(Records from a collection)

+ + + + + + +

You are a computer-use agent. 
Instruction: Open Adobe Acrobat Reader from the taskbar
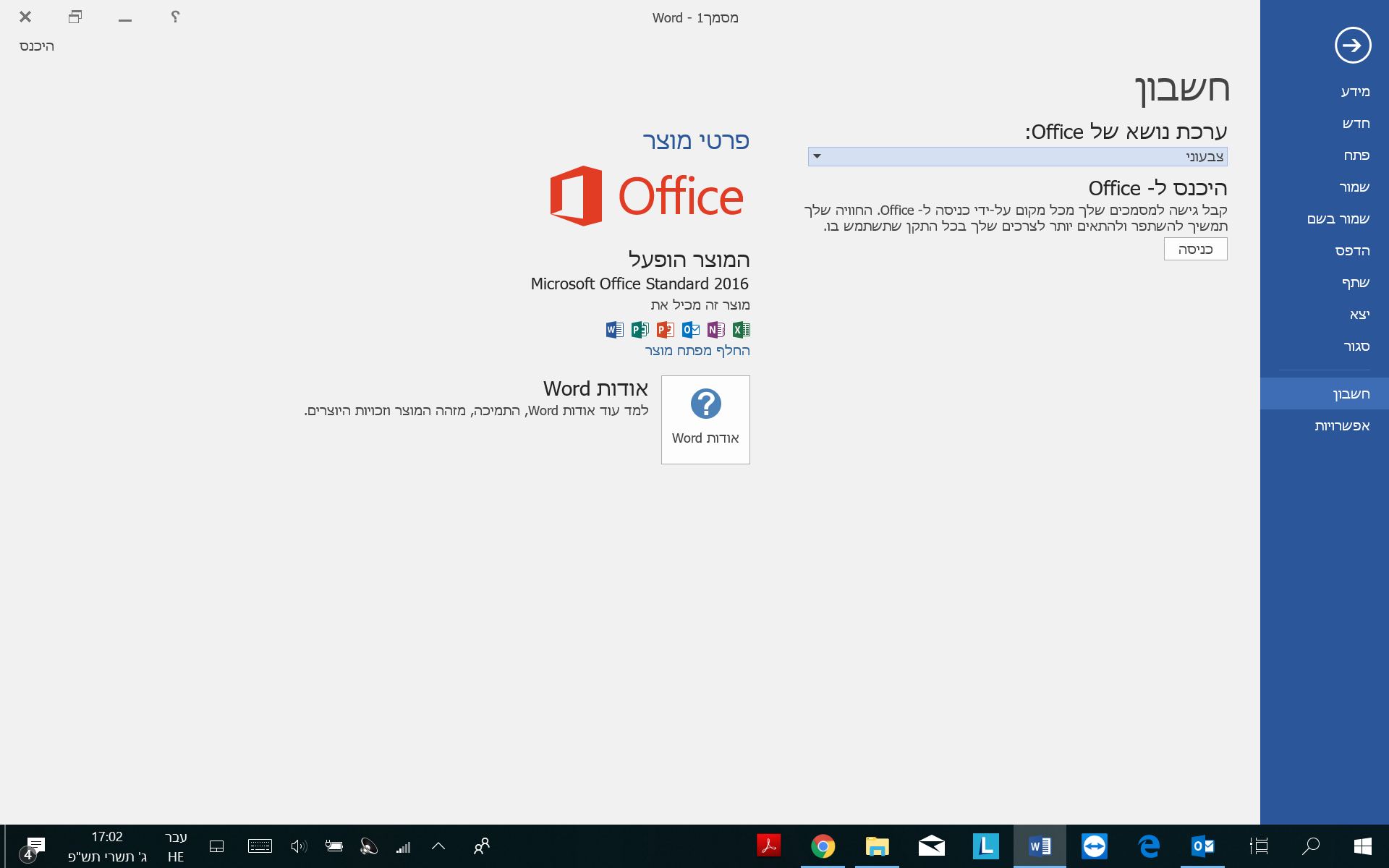click(x=768, y=846)

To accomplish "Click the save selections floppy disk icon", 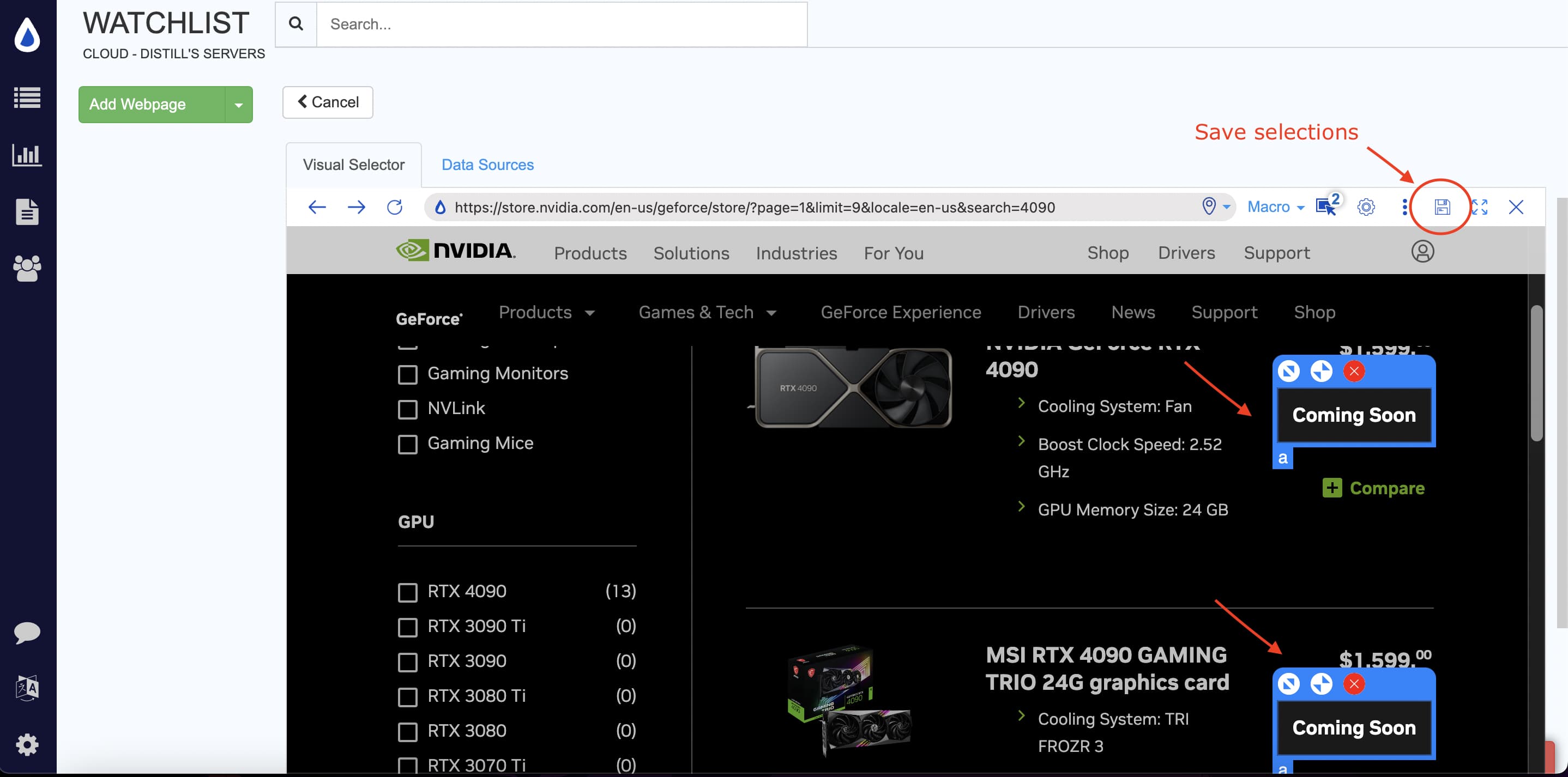I will coord(1442,207).
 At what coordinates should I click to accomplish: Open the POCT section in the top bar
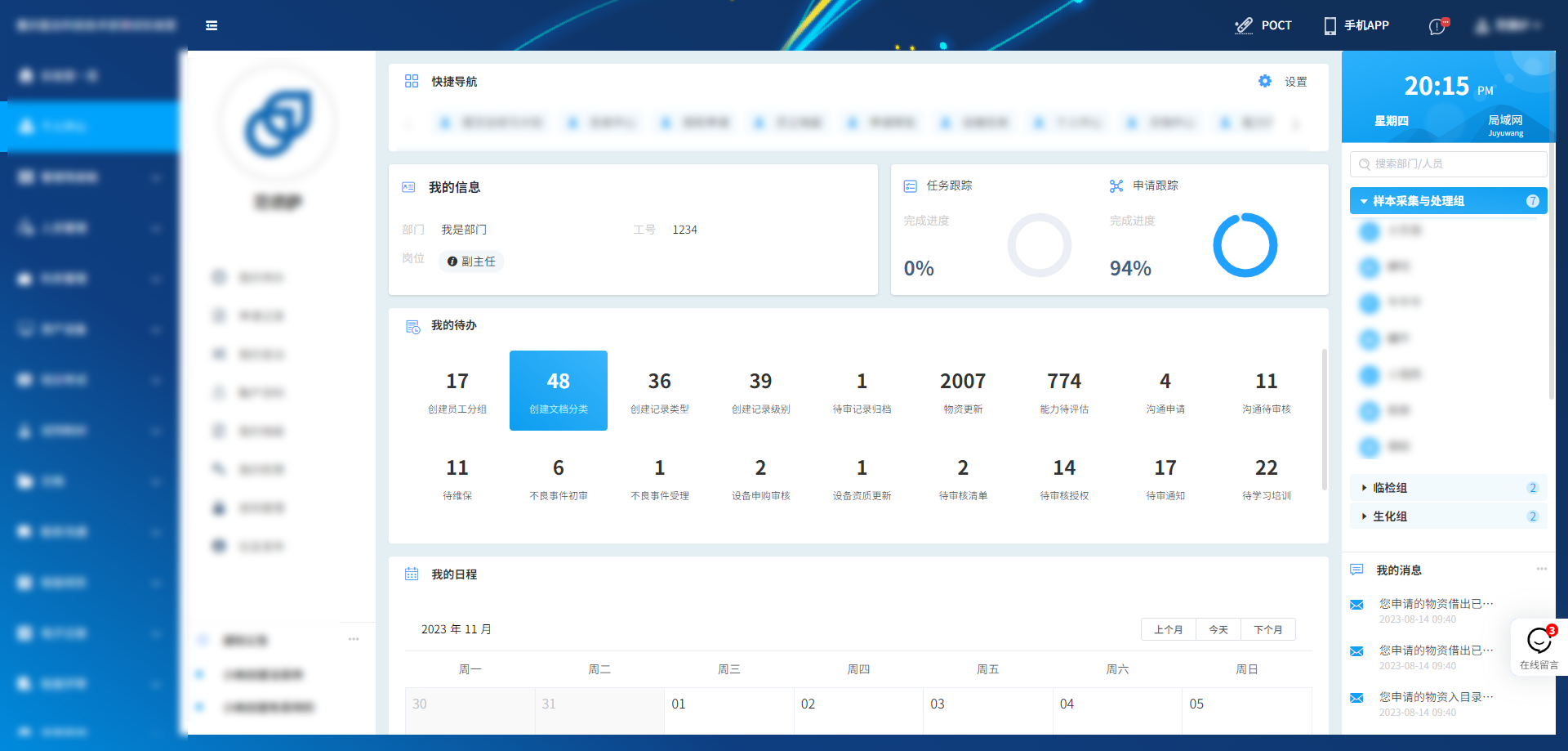pos(1263,25)
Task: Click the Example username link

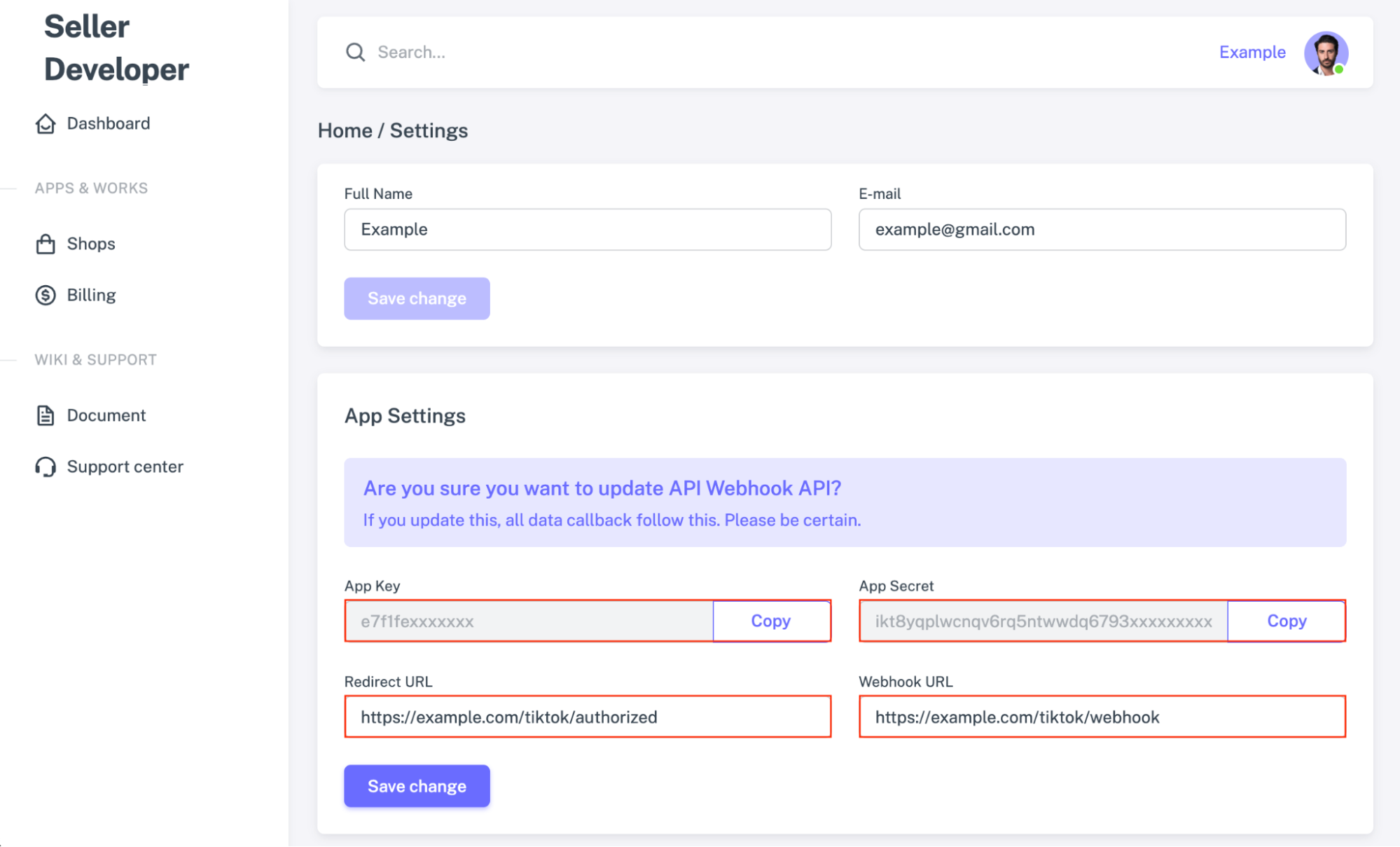Action: click(x=1252, y=52)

+ + + + + + +

● Goal of the exercise: Output an exact copy of the lines from the one with "At what coordinates" through the closing line of the records, inclusive, without any images.

● Answer to this task:
 At what coordinates should I click to accomplish: Open the POCT section in the top bar
pos(1263,25)
Task: Click the Example username link

Action: click(x=1252, y=52)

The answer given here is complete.